“Whatever you do, work at it with all your heart, as working for the Lord, not for men, since you know that you will receive an inheritance from the Lord as a reward. It is the Lord Christ you are serving. Colossians 3:23-24
Last week a man celebrated his 101st birthday at where else? His job, where he has worked for 73 years. Obviously, he found joy in his toil. You wonder if caring for and tending the Garden of Eden was hard work for Adam and Eve. Were there thorns and thistles and weeds before sin entered the world? Or did those noxious elements in the Creation only come with the world’s fall into sin? I rather imagine that there was work and toil before sin brought a change over everything in the Creation; but the stench and result of sin made work drudgery; a wearisome, toxic labor. Before sin hard work and toil was actually a meaningful joy even if many do not believe it, thinking work is never good. Was tent-making for Paul a burden or a joy? It was definitely hard work, but he did it to not be a burden to others, to support his and others’ ministry, and to help neighbors. The young men at the PAYH do not do backflips of excitement over the prospect of toiling on the campus in the hot sun and humidity of a Southeast Georgia summer with gnats buzzing around their face and sweat rolling down their bodies.
The word ‘toil’ in the Scriptures when you see its use in context appears to always refer to arduous work which is a heavy, unlikable burden. Wise Solomon perusing the meaning of life and of work in the manner all men do asks the same question most ask, “What does man gain from all his labor at which he toils under the sun? He goes on to give the usual outcome of such thought, “So I hated life, because the work that is done under the sun was grievous to me. All of it is meaningless, a chasing after the wind.
When reviewing my life I remember the hard work and sometimes boredom of jobs which easily dredge up for me the experience and knowledge of toil and monotonous, sheer laborious work. As early as Junior High School I worked construction jobs all the way through college to buy clothes, help my parents, and pay for school. Oh, I remember to this day digging in a pit of sucking-clay in the rain for a week on one job all by myself, and then on to something similar the next week; or, jack-hammering concrete because someone had not followed the blueprints and poured concrete with steel re-bar in the wrong place; or shoveling out of its wood forms wet-beginning-to-set concrete for hours because the forms bent slightly on a huge entry stairway of a school, and my employer was a man of integrity and had a standard of pleasing the Lord. And after finally gaining a college degree which you think might provide opportunities other than unskilled labor jobs, I slogged through the jungles of Vietnam day after day for a year with all the miserable discomfort of its environment and the constant anxiety of wondering when the next bullets would scream at you or a sudden explosion would blow yours or someone’s leg off. Toil is not absent from most of our lives, ever.

* _Requirement 1_:
In the reflection on toil, reproduce the part that opens with the words containing "The word ‘toil’" and closes with "after the wind.".
* _Requirement 2_:
Decide whether each statement agrees with the reflection on toil. Answer yes or no for each, and quote the words of the reflection that settle it.
(a) The man who turned 101 had worked at his job for 73 years.
(b) The writer began working construction jobs in college.
(c) The writer spent two years in the jungles of Vietnam.

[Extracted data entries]
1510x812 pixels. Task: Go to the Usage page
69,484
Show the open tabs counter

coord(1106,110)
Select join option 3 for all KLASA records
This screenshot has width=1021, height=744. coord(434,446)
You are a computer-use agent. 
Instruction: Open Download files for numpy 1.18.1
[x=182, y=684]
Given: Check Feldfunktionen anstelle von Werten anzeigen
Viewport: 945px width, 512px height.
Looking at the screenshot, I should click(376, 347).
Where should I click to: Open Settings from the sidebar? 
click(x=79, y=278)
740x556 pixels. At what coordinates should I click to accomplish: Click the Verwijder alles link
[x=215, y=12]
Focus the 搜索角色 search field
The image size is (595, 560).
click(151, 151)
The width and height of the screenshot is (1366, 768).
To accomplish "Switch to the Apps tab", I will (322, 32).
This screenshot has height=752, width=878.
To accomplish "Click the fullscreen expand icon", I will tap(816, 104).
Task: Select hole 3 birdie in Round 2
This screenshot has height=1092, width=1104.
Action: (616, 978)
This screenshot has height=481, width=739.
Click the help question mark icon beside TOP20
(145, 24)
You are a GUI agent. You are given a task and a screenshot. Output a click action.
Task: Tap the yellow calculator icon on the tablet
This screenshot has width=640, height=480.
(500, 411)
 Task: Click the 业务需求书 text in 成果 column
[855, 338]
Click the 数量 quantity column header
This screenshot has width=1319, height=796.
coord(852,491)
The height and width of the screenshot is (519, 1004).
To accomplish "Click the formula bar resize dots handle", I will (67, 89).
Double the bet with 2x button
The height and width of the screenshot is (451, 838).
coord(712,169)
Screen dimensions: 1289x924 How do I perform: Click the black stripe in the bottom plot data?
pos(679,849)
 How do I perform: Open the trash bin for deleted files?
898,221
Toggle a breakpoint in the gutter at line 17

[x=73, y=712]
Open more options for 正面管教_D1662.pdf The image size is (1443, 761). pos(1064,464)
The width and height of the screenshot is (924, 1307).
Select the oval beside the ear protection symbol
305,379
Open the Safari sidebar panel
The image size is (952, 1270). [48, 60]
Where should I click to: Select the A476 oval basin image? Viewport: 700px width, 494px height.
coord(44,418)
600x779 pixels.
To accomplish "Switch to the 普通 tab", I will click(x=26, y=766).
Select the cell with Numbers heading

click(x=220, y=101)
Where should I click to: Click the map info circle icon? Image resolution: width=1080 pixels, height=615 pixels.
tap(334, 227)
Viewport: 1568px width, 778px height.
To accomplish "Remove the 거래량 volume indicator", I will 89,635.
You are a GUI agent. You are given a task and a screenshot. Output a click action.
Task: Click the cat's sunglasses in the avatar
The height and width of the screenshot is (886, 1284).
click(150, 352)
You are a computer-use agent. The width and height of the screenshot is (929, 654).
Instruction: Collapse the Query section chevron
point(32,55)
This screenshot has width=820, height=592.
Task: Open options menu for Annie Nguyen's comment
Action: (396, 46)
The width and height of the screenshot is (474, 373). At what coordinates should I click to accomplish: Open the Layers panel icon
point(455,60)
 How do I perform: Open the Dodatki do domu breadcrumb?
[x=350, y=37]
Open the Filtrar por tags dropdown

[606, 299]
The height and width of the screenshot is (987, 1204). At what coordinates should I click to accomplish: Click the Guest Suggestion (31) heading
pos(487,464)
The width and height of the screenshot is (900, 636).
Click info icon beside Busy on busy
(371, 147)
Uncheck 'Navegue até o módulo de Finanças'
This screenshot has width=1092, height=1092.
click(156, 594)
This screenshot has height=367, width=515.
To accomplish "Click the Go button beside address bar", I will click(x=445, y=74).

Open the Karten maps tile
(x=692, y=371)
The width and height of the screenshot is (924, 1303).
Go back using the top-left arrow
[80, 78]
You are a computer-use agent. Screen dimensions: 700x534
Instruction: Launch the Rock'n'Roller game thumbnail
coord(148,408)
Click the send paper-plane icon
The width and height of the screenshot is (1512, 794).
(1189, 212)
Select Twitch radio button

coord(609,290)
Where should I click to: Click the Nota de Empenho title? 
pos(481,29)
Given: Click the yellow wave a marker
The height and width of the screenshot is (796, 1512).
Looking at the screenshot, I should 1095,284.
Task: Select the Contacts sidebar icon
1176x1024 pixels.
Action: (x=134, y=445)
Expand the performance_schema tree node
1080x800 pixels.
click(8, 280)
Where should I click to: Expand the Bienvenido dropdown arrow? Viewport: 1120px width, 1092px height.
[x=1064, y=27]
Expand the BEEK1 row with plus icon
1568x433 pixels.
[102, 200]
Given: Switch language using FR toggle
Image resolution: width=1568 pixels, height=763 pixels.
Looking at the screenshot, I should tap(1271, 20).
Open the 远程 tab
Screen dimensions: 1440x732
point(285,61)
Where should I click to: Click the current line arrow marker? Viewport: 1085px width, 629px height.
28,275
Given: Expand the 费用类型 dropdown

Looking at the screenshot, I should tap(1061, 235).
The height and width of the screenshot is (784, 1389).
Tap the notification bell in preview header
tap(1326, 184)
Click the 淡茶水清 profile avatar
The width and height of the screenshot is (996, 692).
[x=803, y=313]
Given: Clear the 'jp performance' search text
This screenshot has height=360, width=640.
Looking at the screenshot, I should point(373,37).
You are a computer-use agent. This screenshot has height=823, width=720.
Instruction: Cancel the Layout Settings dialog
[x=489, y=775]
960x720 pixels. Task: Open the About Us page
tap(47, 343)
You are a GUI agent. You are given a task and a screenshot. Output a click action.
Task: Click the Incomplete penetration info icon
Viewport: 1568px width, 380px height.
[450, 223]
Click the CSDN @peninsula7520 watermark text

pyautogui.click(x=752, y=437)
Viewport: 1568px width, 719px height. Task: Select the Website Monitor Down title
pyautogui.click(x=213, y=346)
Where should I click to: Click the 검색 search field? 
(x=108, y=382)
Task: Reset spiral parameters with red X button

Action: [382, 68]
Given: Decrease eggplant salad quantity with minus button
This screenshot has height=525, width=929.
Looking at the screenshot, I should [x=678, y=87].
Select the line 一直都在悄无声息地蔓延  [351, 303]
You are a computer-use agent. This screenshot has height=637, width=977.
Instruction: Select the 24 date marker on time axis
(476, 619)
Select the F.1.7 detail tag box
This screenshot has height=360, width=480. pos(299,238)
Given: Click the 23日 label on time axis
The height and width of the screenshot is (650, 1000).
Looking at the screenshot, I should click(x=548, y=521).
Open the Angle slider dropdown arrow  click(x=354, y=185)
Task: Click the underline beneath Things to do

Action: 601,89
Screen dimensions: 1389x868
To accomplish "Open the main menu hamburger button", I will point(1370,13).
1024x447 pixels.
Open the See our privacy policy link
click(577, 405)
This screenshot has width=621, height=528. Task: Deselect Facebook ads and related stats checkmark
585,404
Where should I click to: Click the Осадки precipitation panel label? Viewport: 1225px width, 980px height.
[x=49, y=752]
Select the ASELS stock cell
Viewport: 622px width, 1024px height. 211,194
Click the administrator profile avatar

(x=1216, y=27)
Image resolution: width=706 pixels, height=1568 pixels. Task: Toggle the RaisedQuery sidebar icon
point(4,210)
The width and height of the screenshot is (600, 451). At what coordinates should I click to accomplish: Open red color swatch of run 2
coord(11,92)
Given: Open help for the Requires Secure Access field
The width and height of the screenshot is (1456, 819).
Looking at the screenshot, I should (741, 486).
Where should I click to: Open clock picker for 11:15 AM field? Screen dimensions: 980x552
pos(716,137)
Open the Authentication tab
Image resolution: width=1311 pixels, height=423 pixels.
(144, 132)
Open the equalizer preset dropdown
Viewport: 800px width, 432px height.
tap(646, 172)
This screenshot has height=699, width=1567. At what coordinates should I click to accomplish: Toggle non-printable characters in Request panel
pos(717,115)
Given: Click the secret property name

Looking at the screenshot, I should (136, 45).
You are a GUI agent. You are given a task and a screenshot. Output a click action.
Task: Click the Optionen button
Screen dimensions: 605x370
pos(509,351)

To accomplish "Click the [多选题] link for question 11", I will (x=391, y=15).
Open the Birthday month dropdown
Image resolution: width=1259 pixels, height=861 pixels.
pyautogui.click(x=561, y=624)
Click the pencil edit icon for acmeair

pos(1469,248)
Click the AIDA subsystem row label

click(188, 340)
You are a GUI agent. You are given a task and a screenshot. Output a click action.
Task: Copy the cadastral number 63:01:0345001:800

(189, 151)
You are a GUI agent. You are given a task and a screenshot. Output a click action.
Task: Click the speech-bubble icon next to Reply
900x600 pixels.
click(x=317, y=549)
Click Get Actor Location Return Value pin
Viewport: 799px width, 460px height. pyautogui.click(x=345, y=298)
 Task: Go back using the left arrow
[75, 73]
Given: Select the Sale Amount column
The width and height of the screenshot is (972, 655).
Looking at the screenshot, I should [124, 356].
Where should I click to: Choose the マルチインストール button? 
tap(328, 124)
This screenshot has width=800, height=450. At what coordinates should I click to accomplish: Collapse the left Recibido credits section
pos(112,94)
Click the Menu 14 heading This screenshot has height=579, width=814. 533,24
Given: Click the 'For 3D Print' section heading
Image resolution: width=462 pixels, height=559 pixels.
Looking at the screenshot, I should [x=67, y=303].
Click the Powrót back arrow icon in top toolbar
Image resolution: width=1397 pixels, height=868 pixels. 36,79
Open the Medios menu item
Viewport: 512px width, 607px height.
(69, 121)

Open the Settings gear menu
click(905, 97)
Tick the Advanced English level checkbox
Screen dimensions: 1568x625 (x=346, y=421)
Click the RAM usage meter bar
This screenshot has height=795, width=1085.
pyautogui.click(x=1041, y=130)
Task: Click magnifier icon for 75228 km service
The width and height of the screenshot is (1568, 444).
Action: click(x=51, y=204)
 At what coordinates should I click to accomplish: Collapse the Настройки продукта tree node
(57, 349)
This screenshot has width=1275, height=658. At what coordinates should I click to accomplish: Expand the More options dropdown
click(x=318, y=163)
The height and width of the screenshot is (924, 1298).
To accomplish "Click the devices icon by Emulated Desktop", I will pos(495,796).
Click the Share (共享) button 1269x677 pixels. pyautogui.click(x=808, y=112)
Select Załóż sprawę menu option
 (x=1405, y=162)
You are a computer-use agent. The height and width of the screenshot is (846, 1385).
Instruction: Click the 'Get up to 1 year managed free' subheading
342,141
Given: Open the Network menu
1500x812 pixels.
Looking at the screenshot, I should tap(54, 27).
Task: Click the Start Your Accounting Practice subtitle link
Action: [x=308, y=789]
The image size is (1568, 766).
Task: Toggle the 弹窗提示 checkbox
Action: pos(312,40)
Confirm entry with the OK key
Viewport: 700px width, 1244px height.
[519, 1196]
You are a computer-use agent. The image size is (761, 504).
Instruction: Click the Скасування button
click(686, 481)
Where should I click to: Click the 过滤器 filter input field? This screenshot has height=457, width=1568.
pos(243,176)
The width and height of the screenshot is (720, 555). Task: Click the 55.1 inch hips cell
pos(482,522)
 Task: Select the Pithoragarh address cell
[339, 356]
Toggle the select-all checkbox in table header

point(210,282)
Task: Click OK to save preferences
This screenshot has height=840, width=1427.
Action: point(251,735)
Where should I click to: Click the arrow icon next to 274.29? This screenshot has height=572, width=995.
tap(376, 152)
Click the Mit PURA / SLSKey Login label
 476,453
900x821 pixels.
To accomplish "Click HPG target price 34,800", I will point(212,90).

* _Response box 1_:
The word ‘toil’ in the Scriptures when you see its use in context appears to always refer to arduous work which is a heavy, unlikable burden. Wise Solomon perusing the meaning of life and of work in the manner all men do asks the same question most ask, “What does man gain from all his labor at which he toils under the sun? He goes on to give the usual outcome of such thought, “So I hated life, because the work that is done under the sun was grievous to me. All of it is meaningless, a chasing after the wind.

* _Response box 2_:
(a) Yes: "His job, where he has worked for 73 years."
(b) No: "As early as Junior High School I worked construction jobs all the way through college"
(c) No: "I slogged through the jungles of Vietnam day after day for a year"